- 著者
-
太郎丸 博
- 出版者
- 京都大学文学部社会学研究会
- 雑誌
- ソシオロジ (ISSN:05841380)
- 巻号頁・発行日
- vol.52, no.1, pp.37-51,158, 2007
It is often asserted that the reason why young women are more apt than young men to be jobless or part-time workers is their sex-role attitude. This hypothesis argues that men have no choice other than working full time, but women have several choices: full-time job, part-time job or joblessness. Because young women with a strong sex-role attitude have little incentive to work full time, they tend to be jobless or part-time workers. Therefore, young women are more apt to be jobless or part-time workers than are young men. The aim of this paper is to examine this hypothesis which we call the "sex-role hypothesis." We show that previous papers do not prove the sex-role hypothesis; they merely assert the hypothesis from the results of only a few interviews with young jobless or part-time workers, or they show only zero-order association between young womens jobs and sex-role attitude. Our data are a sample from the Kinki area of Japan in 2005, the respondents being men and women aged between 18 and 34. The survey was conducted through face-to-face interviews and web pages.
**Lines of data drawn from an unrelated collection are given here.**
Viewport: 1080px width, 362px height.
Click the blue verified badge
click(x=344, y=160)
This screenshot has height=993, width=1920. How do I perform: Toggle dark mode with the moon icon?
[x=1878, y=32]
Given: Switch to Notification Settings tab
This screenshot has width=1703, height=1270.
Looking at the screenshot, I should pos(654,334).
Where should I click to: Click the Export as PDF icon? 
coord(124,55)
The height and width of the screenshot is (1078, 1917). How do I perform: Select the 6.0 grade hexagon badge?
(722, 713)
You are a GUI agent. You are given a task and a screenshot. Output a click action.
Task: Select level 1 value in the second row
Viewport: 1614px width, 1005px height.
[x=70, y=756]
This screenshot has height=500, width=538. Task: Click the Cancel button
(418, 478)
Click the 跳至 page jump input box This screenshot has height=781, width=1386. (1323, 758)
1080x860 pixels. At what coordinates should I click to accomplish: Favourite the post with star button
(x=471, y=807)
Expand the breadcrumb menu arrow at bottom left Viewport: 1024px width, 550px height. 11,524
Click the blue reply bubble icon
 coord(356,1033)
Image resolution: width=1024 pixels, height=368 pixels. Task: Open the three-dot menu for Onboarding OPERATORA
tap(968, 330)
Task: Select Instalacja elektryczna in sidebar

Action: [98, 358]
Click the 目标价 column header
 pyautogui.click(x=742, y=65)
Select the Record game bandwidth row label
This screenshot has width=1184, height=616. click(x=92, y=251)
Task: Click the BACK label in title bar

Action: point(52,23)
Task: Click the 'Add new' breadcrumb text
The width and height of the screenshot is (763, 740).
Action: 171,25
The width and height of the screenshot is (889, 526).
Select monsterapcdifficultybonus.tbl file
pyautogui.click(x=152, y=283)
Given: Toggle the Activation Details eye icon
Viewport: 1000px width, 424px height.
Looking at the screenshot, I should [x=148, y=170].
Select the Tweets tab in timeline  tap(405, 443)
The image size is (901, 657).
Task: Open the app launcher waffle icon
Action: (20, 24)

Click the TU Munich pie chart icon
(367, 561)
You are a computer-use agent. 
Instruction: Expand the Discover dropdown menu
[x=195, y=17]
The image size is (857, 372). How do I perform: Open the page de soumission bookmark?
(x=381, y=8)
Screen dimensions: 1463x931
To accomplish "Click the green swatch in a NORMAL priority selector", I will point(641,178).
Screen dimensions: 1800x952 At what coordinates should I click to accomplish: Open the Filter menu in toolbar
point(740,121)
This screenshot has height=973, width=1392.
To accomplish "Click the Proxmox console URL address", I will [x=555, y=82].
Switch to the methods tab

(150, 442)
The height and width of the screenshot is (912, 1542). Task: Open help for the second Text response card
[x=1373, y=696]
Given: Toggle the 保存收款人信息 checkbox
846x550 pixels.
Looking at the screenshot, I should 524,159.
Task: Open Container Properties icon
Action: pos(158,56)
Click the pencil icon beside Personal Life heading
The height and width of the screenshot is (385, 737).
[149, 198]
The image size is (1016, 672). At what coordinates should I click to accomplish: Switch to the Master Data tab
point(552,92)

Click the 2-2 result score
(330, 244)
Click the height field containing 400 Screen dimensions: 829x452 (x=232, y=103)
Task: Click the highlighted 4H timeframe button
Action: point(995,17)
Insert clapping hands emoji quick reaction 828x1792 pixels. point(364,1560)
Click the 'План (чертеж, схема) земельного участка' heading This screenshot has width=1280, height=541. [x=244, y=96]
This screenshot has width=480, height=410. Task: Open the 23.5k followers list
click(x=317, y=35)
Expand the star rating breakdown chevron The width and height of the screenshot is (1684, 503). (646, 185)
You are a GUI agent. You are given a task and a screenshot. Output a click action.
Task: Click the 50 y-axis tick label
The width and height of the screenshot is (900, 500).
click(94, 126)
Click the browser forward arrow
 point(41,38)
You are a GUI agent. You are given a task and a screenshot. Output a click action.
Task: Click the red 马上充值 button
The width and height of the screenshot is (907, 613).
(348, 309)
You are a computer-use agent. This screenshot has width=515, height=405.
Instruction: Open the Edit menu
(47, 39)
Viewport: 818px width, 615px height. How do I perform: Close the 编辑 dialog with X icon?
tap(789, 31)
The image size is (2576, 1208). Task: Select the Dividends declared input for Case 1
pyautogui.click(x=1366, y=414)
The results of logistic-regression analyses show that sex-role attitude still has a significant effect on the "Freeter" dummy when education is controlled, but that its effect disappears when age is controlled. This means that women aged between 18 and 25 have a stronger sex-role attitude and arc more apt to be jobless or part-time workers than those aged from 30 to 34. It produces a spurious association between their jobs and their sex-role attitude, while there is no causal relationship between them. This result falsifies the sex-role hypothesis, and implies that young womens jobs and sex-role attitude are structurally conditioned by social constraints that change according to age.